Hello World in avo 🥑
Tue 02 December 2025
Let's learn together how to write some Go assembly using avo
aka writing assembly-like Go code to generate assembly.
To make it more clear, here is an avo program add/asm.go.
package main
import asm "github.com/mmcloughlin/avo/build"
func main() {
asm.TEXT("Add", asm.NOSPLIT, "func(x, y uint64) uint64")
x, y := asm.GP64(), asm.GP64()
asm.Load(asm.Param("x"), x)
asm.Load(asm.Param("y"), y)
asm.ADDQ(x, y)
asm.Store(y, asm.ReturnIndex(0))
asm.RET()
asm.Generate()
}
And this is its output add/add.s.
// func Add(x uint64, y uint64) uint64
TEXT ·Add(SB), NOSPLIT, $0-24
MOVQ x+0(FP), AX
MOVQ y+8(FP), CX
ADDQ AX, CX
MOVQ CX, ret+16(FP)
RET
As we can see, the program generates Go assembly for Add function along with add/stub.go file
to access our function from Go.
﹩ go run asm.go -out add.s -stubs stub.go
Here is a usage example main.go.
package main
import "myprog/add" // Import the stub.
func main() {
println(add.Add(2, 3))
}
If we build this program myprog for amd64 architecture and inspect its binary contents,
we'll see that Add function looks slightly different:
TEXT ·AddbecameTEXT myprog/add.Add.abi0xandyare goneFP(frame pointer) usage is replaced withSP(stack pointer)
﹩ go mod init myprog
﹩ GOOS=linux GOARCH=amd64 go build -o myprog main.go
﹩ go tool objdump -s add.Add myprog
TEXT myprog/add.Add.abi0(SB) /Users/u/code/myprog/add/add.s
add.s:7 0x46fac0 488b442408 MOVQ 0x8(SP), AX
add.s:8 0x46fac5 488b4c2410 MOVQ 0x10(SP), CX
add.s:9 0x46faca 4801c1 ADDQ AX, CX
add.s:10 0x46facd 48894c2418 MOVQ CX, 0x18(SP)
add.s:11 0x46fad2 c3 RET
Why is that so? Go's assembler docs state that their assembler is not a direct representation of the underlying machine (amd64 in our case). That sort of explains the difference 🤔.
The assembler works on the semi-abstract form... In general, machine-specific operations tend to appear as themselves, while more general concepts like memory move and subroutine call and return are more abstract.
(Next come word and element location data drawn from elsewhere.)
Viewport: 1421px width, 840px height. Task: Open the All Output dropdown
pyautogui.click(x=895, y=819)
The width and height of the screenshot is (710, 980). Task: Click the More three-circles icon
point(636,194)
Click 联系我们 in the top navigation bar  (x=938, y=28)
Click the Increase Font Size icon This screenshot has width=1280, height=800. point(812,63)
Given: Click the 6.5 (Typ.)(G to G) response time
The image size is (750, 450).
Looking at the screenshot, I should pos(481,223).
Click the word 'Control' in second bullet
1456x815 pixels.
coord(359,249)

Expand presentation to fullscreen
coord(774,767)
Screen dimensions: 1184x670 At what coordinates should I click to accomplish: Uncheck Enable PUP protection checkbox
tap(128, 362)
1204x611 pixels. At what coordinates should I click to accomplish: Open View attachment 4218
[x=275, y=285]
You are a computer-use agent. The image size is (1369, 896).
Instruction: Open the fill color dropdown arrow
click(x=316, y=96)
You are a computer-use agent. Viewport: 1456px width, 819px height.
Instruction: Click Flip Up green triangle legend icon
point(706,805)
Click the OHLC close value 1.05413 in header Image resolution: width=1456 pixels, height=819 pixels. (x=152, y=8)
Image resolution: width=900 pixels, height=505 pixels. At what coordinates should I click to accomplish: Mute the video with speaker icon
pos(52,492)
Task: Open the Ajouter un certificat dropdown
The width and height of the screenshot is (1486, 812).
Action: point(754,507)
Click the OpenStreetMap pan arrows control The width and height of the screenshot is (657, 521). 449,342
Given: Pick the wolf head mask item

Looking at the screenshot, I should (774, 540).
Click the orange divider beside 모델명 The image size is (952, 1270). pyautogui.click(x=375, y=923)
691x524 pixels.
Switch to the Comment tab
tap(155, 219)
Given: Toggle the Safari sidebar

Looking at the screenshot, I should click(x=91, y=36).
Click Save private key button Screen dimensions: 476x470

To sum up, we would write an assembly-like Go code which generates a Go assembly which ends up an architecture specific assembly.
Go assembly
Now, let's have a closer look at Go assembly.
// func Add(x uint64, y uint64) uint64
TEXT ·Add(SB), NOSPLIT, $0-24
MOVQ x+0(FP), AX
MOVQ y+8(FP), CX
ADDQ AX, CX
MOVQ CX, ret+16(FP)
RET
The TEXT directive declares the symbol ·Add (our function name with a leading dot U+00B7 character).
The full name of the symbol is myprog∕add·Add — the package path followed by a dot and the function name
(note the division slash U+2215 character).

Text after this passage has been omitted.